Liputan6.com, Jakarta - Studi terbaru yang diterbitkan Selasa (14/5/2024) menemukan bahwa musim panas di belahan Bumi bagian utara pada tahun 2023 merupakan yang terpanas dalam dua ribu tahun terakhir.
Para ilmuwan mengatakan tahun 2023 adalah tahun terpanas secara global sejak pencatatan dimulai pada tahun 1850.
Namun, sebuah penelitian di jurnal "Nature" menunjukkan bahwa perubahan iklim yang disebabkan oleh manusia mendorong tingkat tertinggi musim panas di wilayah utara jauh melampaui apa yang pernah terjadi dalam dua milenium.
Advertisement
"Kita tidak perlu terkejut," kata penulis Utama studi Jan Esper kepada AFP, seperti dilansir CNA, Rabu (15/5/2024).
"Bagi saya, ini hanyalah kelanjutan dari apa yang kita mulai dengan melepaskan gas rumah kaca yang menyebabkan pemanasan global," lanjut Esper, yang juga merupakan Profesor Klimatologi di Universitas Johannes Gutenberg Jerman.
Para ilmuwan menggunakan data lingkaran pohon dari berbagai lokasi di belahan Bumi utara untuk memperkirakan suhu global antara abad pertama M dan 1850, sebelum munculnya instrumen observasi modern.

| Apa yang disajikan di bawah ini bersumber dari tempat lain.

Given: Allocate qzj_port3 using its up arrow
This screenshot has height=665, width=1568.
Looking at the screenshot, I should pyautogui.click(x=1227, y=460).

Perkiraan konservatif menemukan bahwa tahun 2023 setidaknya 0,5 derajat Celcius lebih panas daripada musim panas terhangat di belahan bumi utara pada periode tersebut pada tahun 246 M.
Jika tidak, suhunya 1,19 derajat lebih hangat.
Desak Pengurangan Emisi
Rekan penulis studi lainnya, Max Torbenson, mengatakan bahwa 25 dari 28 tahun terakhir melampaui suhu tertinggi musim panas tahun 246 M – tahun terpanas sebelum pencatatan suhu modern dimulai.
Sebaliknya, musim panas paling dingin dalam 2.000 tahun tersebut adalah hampir empat derajat di bawah suhu musim panas tahun 2023 di belahan bumi utara akibat letusan gunung berapi besar.
Para ilmuwan mengatakan aktivitas gunung berapi dapat menyebabkan kondisi yang lebih dingin di masa depan seperti yang terjadi di masa lalu, namun pada akhirnya pelepasan gas rumah kaca yang dilakukan manusia akan terus memerangkap panas di atmosfer.
Pada tahun 1992, letusan tahun sebelumnya membantu meringankan dampak sistem cuaca El Nino, yang menghangatkan Samudera Pasifik dan dapat membawa kondisi global yang lebih panas.
Setelah efeknya mereda, suhu melonjak pada tahun 1998, yang menurut penelitian merupakan salah satu musim panas terpanas setelah tahun 2023 dan 2016 dimana keduanya juga merupakan tahun El Nino.
Esper mengatakan satu-satunya cara untuk mengekang kenaikan suhu adalah dengan segera mulai mengurangi emisi.
"Semakin lama kita menunggu, hal ini akan semakin sulit dan mahal," kata dia.
Advertisement
Risiko Kesehatan
Studi terpisah memperingatkan bahwa suhu yang lebih tinggi dan populasi yang menua akan menyebabkan puluhan juta orang lanjut usia terkena panas ekstrem yang berbahaya pada tahun 2050.
"Sudah 14 persen orang lanjut usia terpapar suhu melebihi 37,5 derajat, yang dapat memperburuk kondisi kesehatan dan bahkan menyebabkan kematian," bunyi studi tersebut.
Jumlah tersebut diperkirakan akan meningkat menjadi 23 persen pada pertengahan abad ini.
"Negara-negara di dunia menghadapi masalah yang sama…tetapi tingkat kesiapsiagaan, kapasitas adaptasi masyarakat dan masyarakatnya berbeda-beda," kata pemimpin penulis studi Giacomo Falchetta.
Kesenjangan di Seluruh Dunia
Eropa, satu wilayah dengan pemanasan tercepat di Bumi, memiliki sistem untuk membantu masyarakat selama gelombang panas.
Sementara jumlah lansia di Afrika dan Asia akan meningkat secara dramatis meskipun populasi di wilayah miskin tidak memiliki akses terhadap air bersih atau layanan kesehatan yang memadai untuk mengatasi panas ekstrem.
"Hal ini menimbulkan pertanyaan mengenai kesenjangan di seluruh dunia dalam hal bagaimana pemerintah dan wilayah mampu mengatasi hal ini," kata Falchetta.
Meski tahun 2050 masih jauh, Falchetta mengatakan orang-orang berusia 40 tahun saat ini akan termasuk di antara mereka yang rentan terhadap gelombang panas di masa depan.